#### ACTIONS TO TAKE:
a) Retype, without any change, the part of the passage on secondary hypersomnia that opens with the words containing "Chronic fatigue syndrome and" and closes with "apnea, PLMD, etc.".
b) Summarize the passage on secondary hypersomnia in two sentences.
c) Continue the passage on secondary hypersomnia after its final sentence.

#### TEXT BLOCK:
Secondary hypersomnias are extremely numerous.
Hypersomnia can be secondary to disorders such as clinical depression, multiple sclerosis, encephalitis, epilepsy, or obesity. Hypersomnia can also be a symptom of other sleep disorders, like sleep apnea. It may occur as an adverse effect of taking certain medications, of withdrawal from some medications, or of drug or alcohol abuse. A genetic predisposition may also be a factor. In some cases it results from a physical problem, such as a tumor, head trauma, or dysfunction of the autonomic or central nervous system.
Sleep apnea is the most frequent cause of secondary hypersomnia, affecting up to 4% of middle-aged adults, mostly men. Upper airway resistance syndrome (UARS) is a clinical variant of sleep apnea that can also cause hypersomnia. Just as other sleep disorders (like narcolepsy) can coexist with sleep apnea, the same is true for UARS. There are many cases of UARS in which EDS persists after CPAP treatment, indicating an additional cause, or causes, of the hypersomnia and requiring further evaluation.
Sleep movement disorders, such as restless legs syndrome (RLS) and periodic limb movement disorder (PLMD or PLMS) can also cause secondary hypersomnia. Although RLS does commonly cause EDS, PLMS does not. There is no evidence that PLMS plays "a role in the etiology of daytime sleepiness. In fact, two studies showed no correlation between PLMS and objective measures of EDS. In addition, EDS in these patients is best treated with psychostimulants and not with dopaminergic agents known to suppress PLMS."
Neuromuscular diseases and spinal cord diseases often lead to sleep disturbances due to respiratory dysfunction causing sleep apnea, and they may also cause insomnia related to pain. "Other sleep alterations, such as periodic limb movement disorders in patients with spinal cord disease, have also been uncovered with the widespread use of polysomnography."
Primary hypersomnia in diabetes, hepatic encephalopathy, and acromegaly is rarely reported, but these medical conditions may also be associated with the secondary hypersomnias sleep apnea and periodic limb movement disorder (PLMD).
Chronic fatigue syndrome and fibromyalgia can also be associated with hypersomnia. Regarding chronic fatigue syndrome, it is "characterized by persistent or relapsing fatigue that does not resolve with sleep or rest. Polysomnography shows reduced sleep efficiency and may include alpha intrusion into sleep EEG. It is likely that a number of cases labeled as chronic fatigue syndrome are unrecognized cases of upper airway resistance syndrome" or other sleep disorders, such as narcolepsy, sleep apnea, PLMD, etc.
Similarly to chronic fatigue syndrome, fibromyalgia also may be associated with anomalous alpha wave activity (typically associated with arousal states) during NREM sleep. Also, researchers have shown that disrupting stage IV sleep consistently in young, healthy subjects causes a significant increase in muscle tenderness similar to that experienced in "neurasthenic musculoskeletal pain syndrome". This pain resolved when the subjects were able to resume their normal sleep patterns.

#### INFORMATION SUPPLIED:
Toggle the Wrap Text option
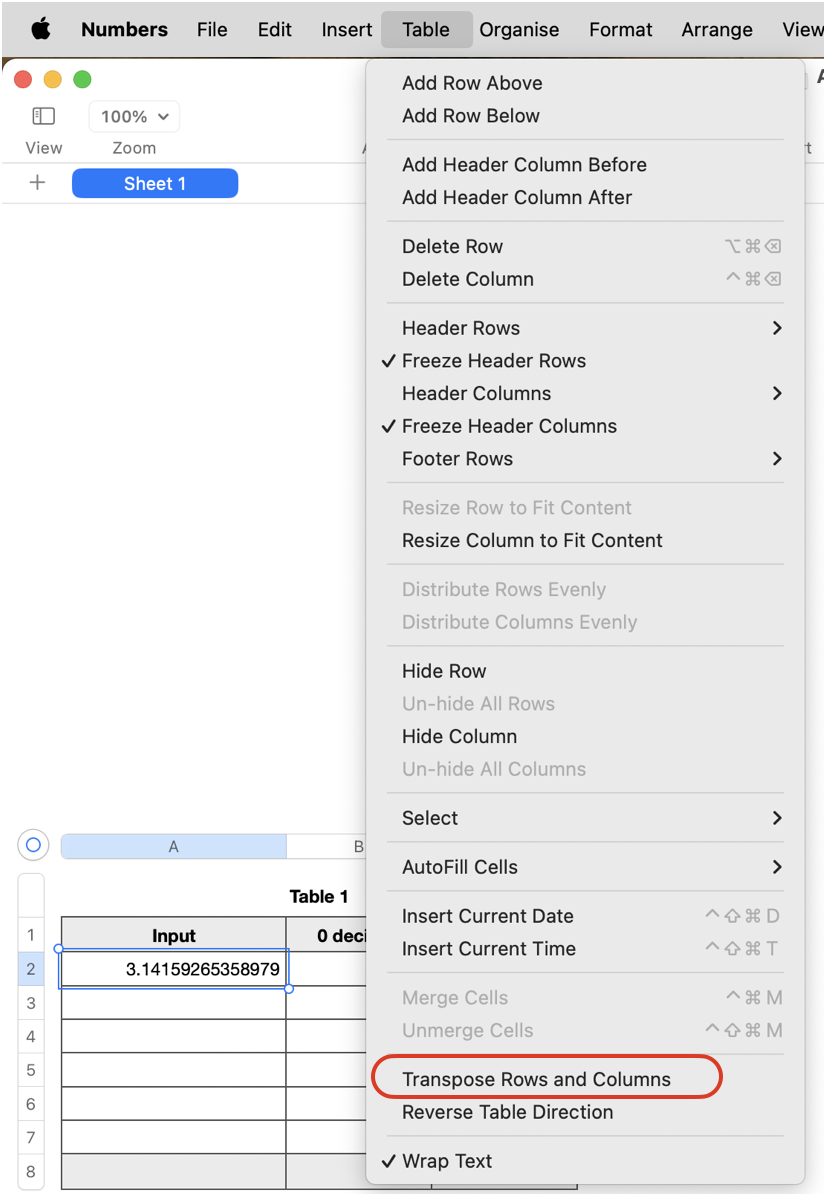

#### ANSWER LIST:
a)
Chronic fatigue syndrome and fibromyalgia can also be associated with hypersomnia. Regarding chronic fatigue syndrome, it is "characterized by persistent or relapsing fatigue that does not resolve with sleep or rest. Polysomnography shows reduced sleep efficiency and may include alpha intrusion into sleep EEG. It is likely that a number of cases labeled as chronic fatigue syndrome are unrecognized cases of upper airway resistance syndrome" or other sleep disorders, such as narcolepsy, sleep apnea, PLMD, etc.

b) Secondary hypersomnia can stem from many sources, including disorders such as depression, multiple sclerosis, epilepsy, and obesity, other sleep disorders, certain medications or their withdrawal, drug or alcohol abuse, and physical problems such as tumors or head trauma. Sleep apnea is its most frequent cause, sleep movement disorders such as restless legs syndrome can also cause it, and chronic fatigue syndrome and fibromyalgia can be associated with it.

c)
Chronic kidney disease is commonly associated with sleep symptoms and excessive daytime sleepiness. For those on dialysis, approximately 80% have sleep disturbances. Sleep apnea can occur 10 times as often in uremic patients than in the general population and can affect up to 30-80% of patients on dialysis, though nighttime dialysis can improve this. About 50% of dialysis patients have hypersomnia, as severe kidney disease can cause uremic encephalopathy, increased sleep-inducing cytokines, and impaired sleep efficiency. About 70% of dialysis patients are affected by insomnia, and RLS and PLMD affect 30%, though these may improve after dialysis or kidney transplant.
Most forms of cancer and their therapies can cause fatigue and disturbed sleep, affecting 25-99% of patients and often lasting for years after treatment completion. "Insomnia is common and a predictor of fatigue in cancer patients, and polysomnography demonstrates reduced sleep efficiency, prolonged initial sleep latency, and increased wake time during the night." Paraneoplastic syndromes can also cause insomnia, hypersomnia, and parasomnias.
Autoimmune diseases, especially lupus and rheumatoid arthritis are often associated with hypersomnia, as well. Morvan's syndrome is an example of a more rare autoimmune illness that can also lead to hypersomnia. Celiac disease is another autoimmune disease associated with poor sleep quality (which may lead to hypersomnia), "not only at diagnosis but also during treatment with a gluten-free diet." There are also some case reports of central hypersomnia in celiac disease. And RLS "has been shown to be frequent in celiac disease," presumably due to its associated iron deficiency.
Hypothyroidism and iron deficiency with or without (iron-deficiency anemia) can also cause secondary hypersomnia. Various tests for these disorders are done so they can be treated. Hypersomnia can also develop within months after viral infections such as Whipple's disease, mononucleosis, HIV, and Guillain–Barré syndrome.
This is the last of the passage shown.